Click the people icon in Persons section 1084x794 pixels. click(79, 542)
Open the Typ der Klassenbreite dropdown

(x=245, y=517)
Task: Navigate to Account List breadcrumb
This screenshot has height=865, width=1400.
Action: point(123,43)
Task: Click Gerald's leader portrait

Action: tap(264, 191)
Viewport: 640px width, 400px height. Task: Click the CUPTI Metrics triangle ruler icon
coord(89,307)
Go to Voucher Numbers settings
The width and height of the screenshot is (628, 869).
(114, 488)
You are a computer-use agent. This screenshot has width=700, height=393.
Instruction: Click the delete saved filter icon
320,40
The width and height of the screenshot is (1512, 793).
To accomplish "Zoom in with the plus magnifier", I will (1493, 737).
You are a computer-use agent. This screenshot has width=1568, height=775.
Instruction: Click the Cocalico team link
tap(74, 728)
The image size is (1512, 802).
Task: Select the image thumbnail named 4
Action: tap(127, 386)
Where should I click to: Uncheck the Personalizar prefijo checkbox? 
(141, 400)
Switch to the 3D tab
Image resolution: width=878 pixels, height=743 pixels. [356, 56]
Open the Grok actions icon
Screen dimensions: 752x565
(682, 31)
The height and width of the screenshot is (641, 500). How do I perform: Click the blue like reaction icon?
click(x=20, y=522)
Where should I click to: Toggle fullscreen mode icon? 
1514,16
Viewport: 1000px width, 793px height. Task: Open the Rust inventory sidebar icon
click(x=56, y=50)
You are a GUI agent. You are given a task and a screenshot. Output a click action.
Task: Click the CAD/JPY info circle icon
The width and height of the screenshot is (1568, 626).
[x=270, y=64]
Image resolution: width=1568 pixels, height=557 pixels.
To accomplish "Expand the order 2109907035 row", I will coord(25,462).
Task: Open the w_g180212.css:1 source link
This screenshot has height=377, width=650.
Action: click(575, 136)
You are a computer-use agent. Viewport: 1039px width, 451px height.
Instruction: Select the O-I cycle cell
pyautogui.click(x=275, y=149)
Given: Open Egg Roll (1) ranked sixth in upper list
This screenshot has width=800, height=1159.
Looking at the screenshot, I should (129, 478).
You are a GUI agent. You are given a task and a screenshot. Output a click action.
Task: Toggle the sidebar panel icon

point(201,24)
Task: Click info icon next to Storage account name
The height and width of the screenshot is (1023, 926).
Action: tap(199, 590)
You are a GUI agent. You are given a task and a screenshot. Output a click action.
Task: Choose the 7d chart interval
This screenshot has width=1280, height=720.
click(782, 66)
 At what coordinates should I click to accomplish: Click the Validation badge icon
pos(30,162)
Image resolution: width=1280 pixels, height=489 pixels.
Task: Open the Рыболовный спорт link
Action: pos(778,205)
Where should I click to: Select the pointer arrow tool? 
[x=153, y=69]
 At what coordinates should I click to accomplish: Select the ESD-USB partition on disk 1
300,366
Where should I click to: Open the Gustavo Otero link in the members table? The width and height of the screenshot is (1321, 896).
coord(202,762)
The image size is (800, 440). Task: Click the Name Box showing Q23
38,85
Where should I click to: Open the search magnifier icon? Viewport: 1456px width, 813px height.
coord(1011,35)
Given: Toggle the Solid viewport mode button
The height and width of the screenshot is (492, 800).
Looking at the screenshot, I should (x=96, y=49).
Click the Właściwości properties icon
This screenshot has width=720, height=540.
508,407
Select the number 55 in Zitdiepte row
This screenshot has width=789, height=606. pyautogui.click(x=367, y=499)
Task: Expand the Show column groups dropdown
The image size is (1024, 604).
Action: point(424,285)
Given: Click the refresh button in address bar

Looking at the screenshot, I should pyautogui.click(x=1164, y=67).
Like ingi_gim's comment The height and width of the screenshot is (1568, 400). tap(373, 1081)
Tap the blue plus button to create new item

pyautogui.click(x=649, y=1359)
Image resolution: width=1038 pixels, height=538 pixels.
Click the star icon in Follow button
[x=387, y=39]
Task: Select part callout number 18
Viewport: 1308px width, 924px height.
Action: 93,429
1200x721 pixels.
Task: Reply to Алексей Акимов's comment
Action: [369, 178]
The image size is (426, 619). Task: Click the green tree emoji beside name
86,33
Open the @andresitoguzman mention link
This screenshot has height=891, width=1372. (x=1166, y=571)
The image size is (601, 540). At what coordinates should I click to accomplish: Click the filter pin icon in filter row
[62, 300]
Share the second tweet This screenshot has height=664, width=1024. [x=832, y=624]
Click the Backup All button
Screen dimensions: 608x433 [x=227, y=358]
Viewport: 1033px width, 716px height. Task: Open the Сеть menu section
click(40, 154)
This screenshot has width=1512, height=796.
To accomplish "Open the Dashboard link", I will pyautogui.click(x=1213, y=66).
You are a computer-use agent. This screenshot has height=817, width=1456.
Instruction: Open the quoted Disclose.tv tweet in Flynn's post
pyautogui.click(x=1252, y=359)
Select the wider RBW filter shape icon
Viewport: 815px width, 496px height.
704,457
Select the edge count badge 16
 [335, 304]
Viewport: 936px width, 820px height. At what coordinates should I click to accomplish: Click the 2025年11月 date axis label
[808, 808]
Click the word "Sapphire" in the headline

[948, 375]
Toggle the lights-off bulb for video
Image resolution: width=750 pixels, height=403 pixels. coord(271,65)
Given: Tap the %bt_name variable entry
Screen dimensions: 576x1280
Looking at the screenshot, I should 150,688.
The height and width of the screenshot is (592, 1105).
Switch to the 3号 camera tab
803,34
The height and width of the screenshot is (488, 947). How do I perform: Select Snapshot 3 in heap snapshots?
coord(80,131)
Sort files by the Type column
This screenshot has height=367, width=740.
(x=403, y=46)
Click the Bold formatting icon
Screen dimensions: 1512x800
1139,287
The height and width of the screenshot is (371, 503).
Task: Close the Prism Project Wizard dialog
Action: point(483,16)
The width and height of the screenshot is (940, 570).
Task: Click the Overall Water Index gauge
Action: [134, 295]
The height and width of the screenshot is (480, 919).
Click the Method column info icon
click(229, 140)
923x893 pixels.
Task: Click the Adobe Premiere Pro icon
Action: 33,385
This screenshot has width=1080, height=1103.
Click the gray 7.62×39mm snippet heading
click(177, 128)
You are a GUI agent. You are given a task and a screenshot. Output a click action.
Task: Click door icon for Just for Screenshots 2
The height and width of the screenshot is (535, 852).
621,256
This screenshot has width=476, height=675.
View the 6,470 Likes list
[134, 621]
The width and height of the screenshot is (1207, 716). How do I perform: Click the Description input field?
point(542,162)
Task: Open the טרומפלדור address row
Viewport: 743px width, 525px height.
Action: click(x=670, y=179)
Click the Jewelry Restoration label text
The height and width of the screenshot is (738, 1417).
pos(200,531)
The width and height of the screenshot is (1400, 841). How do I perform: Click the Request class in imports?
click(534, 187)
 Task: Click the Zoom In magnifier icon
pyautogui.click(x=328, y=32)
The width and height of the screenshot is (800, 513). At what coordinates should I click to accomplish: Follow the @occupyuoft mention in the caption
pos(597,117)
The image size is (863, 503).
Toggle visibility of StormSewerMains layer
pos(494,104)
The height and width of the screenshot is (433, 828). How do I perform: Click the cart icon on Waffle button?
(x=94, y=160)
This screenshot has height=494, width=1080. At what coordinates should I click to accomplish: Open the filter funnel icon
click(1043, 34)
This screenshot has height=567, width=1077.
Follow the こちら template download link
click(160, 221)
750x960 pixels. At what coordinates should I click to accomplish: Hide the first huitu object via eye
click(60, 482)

•••

» **Task goal**:
After locating the line with "This screenshot has width=1080, height=1103." above, return that line and every later line through the one with "Task: Open the טרומפלדור address row", word for word and with nothing else.

» **Result for this task**:
This screenshot has width=1080, height=1103.
Click the gray 7.62×39mm snippet heading
click(177, 128)
You are a GUI agent. You are given a task and a screenshot. Output a click action.
Task: Click door icon for Just for Screenshots 2
The height and width of the screenshot is (535, 852).
621,256
This screenshot has width=476, height=675.
View the 6,470 Likes list
[134, 621]
The width and height of the screenshot is (1207, 716). How do I perform: Click the Description input field?
point(542,162)
Task: Open the טרומפלדור address row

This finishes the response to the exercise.